The challenge: If a vulnerability can’t be found, it can’t be patched
As with many organizations in the business of building software, JDA’s portfolio of 100+ applications contains a mix of custom-built codebases and commercial and open source components. Analysts such as Forrester and Gartner note that over 90% of IT organizations use open source software for mission-critical workloads and that open source components often compose up to 90% of some applications.
While the number of vulnerabilities in open source is small compared to proprietary software, over 7,000 open source vulnerabilities were discovered in 2018 alone. Over 50,000 have emerged over the past two decades. Of the codebases reviewed by the Synopsys Black Duck Audit Services team in 2018, 60% contained at least one open source vulnerability. Over 40% contained high-risk vulnerabilities, and 68% contained components with license conflicts.

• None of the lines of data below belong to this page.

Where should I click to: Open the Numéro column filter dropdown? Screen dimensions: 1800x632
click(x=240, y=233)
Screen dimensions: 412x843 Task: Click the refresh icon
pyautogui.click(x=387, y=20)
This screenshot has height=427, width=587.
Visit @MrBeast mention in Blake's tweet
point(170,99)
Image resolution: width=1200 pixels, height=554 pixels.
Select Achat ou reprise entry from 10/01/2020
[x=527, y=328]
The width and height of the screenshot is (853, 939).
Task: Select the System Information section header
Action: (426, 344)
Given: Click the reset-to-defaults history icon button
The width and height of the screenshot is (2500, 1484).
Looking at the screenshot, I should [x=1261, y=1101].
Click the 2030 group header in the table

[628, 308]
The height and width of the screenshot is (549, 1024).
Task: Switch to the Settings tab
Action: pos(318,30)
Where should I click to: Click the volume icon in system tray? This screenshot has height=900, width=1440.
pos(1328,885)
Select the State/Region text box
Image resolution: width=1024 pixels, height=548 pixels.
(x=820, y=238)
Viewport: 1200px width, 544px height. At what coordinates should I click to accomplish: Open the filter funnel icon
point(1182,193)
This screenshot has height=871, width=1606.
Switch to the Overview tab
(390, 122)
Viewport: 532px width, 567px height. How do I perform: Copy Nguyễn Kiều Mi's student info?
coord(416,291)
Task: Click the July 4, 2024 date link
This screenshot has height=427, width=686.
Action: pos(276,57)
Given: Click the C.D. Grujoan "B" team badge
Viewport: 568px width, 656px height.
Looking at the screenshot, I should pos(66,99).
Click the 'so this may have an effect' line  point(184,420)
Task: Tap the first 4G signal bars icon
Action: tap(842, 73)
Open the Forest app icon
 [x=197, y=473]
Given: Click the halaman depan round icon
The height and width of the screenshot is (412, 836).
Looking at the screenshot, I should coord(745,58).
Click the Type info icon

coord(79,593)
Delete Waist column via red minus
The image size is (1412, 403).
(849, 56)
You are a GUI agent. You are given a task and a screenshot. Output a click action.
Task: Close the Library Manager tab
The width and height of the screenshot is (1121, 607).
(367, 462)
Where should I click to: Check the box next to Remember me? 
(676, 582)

From a license compliance perspective, whether an open source license is one of the most popular licenses or a one-off variant, unless an organization is aware of the rights, obligations, and restrictions of using a specific open source component, they can’t be sure whether they comply with those obligations. Noncompliant organizations could theoretically lose rights to their proprietary code or call into question the ownership of their IP.
From a security standpoint, all software, be it proprietary or open source, has weaknesses that may become security vulnerabilities. Only a handful of open source vulnerabilities—such as those infamously affecting Apache Struts or OpenSSL—are ever likely to be widely exploited. But when such an exploit occurs, the need for open source security management becomes front-page news—as it did with the Equifax data security breach of 2017.
A report by the U.S. Senate Permanent Subcommittee on Investigations noted that Equifax’s lack of a complete software inventory was a major contributing factor to its massive security breach. “Equifax lacked a comprehensive IT asset inventory—meaning it lacked a complete understanding of the assets it owned,” the report states. “This made it difficult, if not impossible, for Equifax to know if vulnerabilities existed on its networks. If a vulnerability cannot be found, it cannot be patched.”